» CONSIGNE: Recopiez en entier et mot pour mot l'extrait consacré au supplice des parricides.

» EXTRAIT SOURCE:
○ ○ ○ ○ ○ ○ ○
XXV. Aussi parmi plusieurs institutions qui prouvent que nos ancêtres l’ont emporté sur le reste des nations par les lumières et la sagesse, autant que par la force des armes, ce qui le démontre surtout, c’est qu’ils ont inventé contre les parricides un supplice extraordinaire. Observez combien à cet égard ils se sont montrés supérieurs aux hommes mêmes qu’on a regardés comme les plus sages chez tous les autres peuples. La sagesse d’Athènes, dans les temps de sa gloire, a été vantée par tous les siècles ; et Solon, qui dicta les lois que cette ville suit encore, a été le plus sage des Athéniens. On lui demandait pourquoi il n’avait pas établi de peines contre le parricide : J’ai pensé, dit-il, que ce crime ne se commettrait pas. On a loué sa prudence, de ce qu’il n’avait rien prononcé contre un attentat jusqu’alors sans exemple, dans la crainte que la loi qui le défendrait n’en fit naître l’idée. Oh ! combien nos ancêtres ont été plus sages ! Persuadés qu’il n’est point de terme qu’on puisse prescrire à l’audace, ils ont imaginé un supplice réservé aux seuls parricides, afin que la rigueur du châtiment détournât du crime ceux que la nature ne pourrait retenir dans le devoir. Ils ont voulu qu’ils fussent cousus vivants dans un sac de cuir, et jetés ainsi dans le Tibre.
○ ○ ○ ○ ○ ○ ○
» DONNÉES FOURNIES:
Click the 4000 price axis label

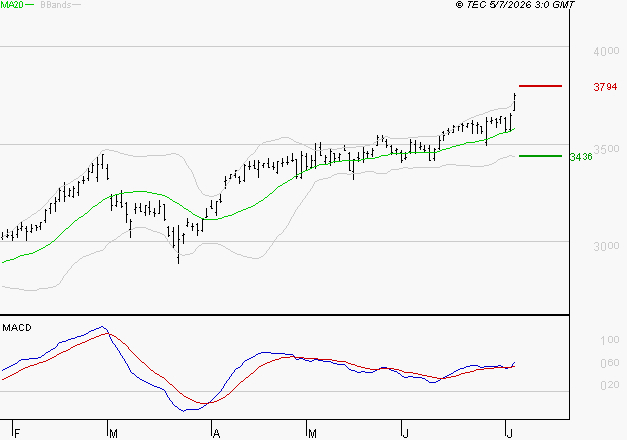pos(606,51)
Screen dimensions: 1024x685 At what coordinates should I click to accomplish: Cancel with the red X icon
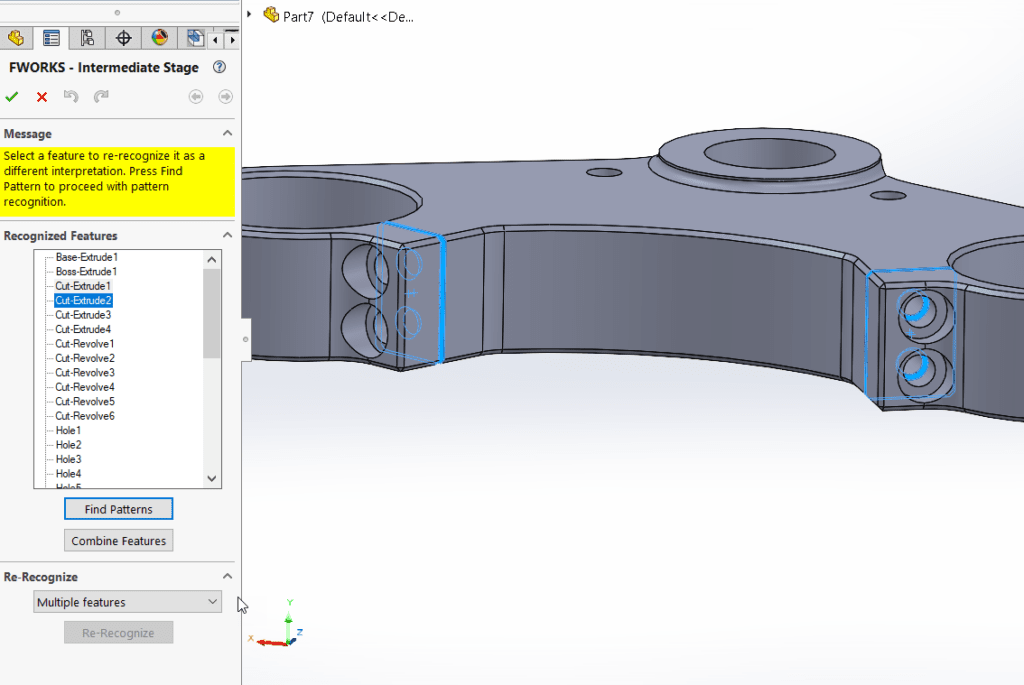click(x=42, y=97)
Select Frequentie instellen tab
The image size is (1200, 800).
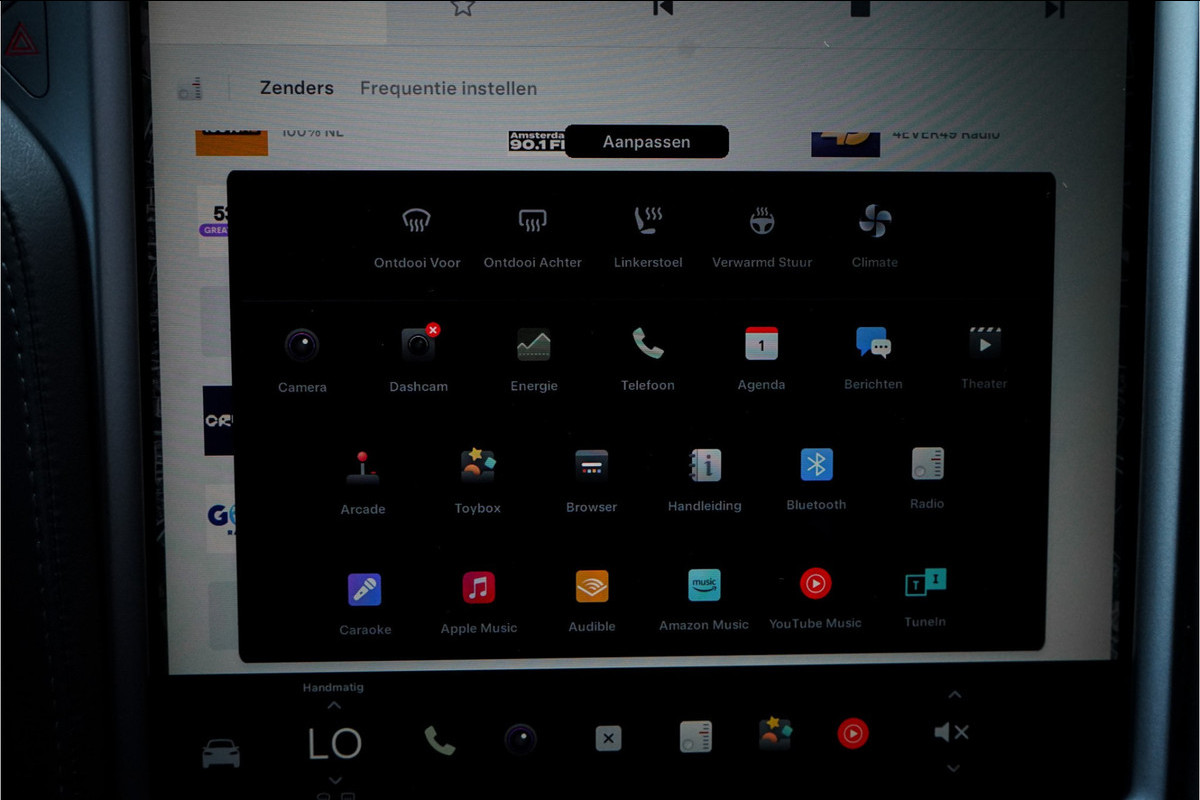point(448,88)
○ ○ ○ ○ ○ ○ ○
» RÉPONSE:
XXV. Aussi parmi plusieurs institutions qui prouvent que nos ancêtres l’ont emporté sur le reste des nations par les lumières et la sagesse, autant que par la force des armes, ce qui le démontre surtout, c’est qu’ils ont inventé contre les parricides un supplice extraordinaire. Observez combien à cet égard ils se sont montrés supérieurs aux hommes mêmes qu’on a regardés comme les plus sages chez tous les autres peuples. La sagesse d’Athènes, dans les temps de sa gloire, a été vantée par tous les siècles ; et Solon, qui dicta les lois que cette ville suit encore, a été le plus sage des Athéniens. On lui demandait pourquoi il n’avait pas établi de peines contre le parricide : J’ai pensé, dit-il, que ce crime ne se commettrait pas. On a loué sa prudence, de ce qu’il n’avait rien prononcé contre un attentat jusqu’alors sans exemple, dans la crainte que la loi qui le défendrait n’en fit naître l’idée. Oh ! combien nos ancêtres ont été plus sages ! Persuadés qu’il n’est point de terme qu’on puisse prescrire à l’audace, ils ont imaginé un supplice réservé aux seuls parricides, afin que la rigueur du châtiment détournât du crime ceux que la nature ne pourrait retenir dans le devoir. Ils ont voulu qu’ils fussent cousus vivants dans un sac de cuir, et jetés ainsi dans le Tibre.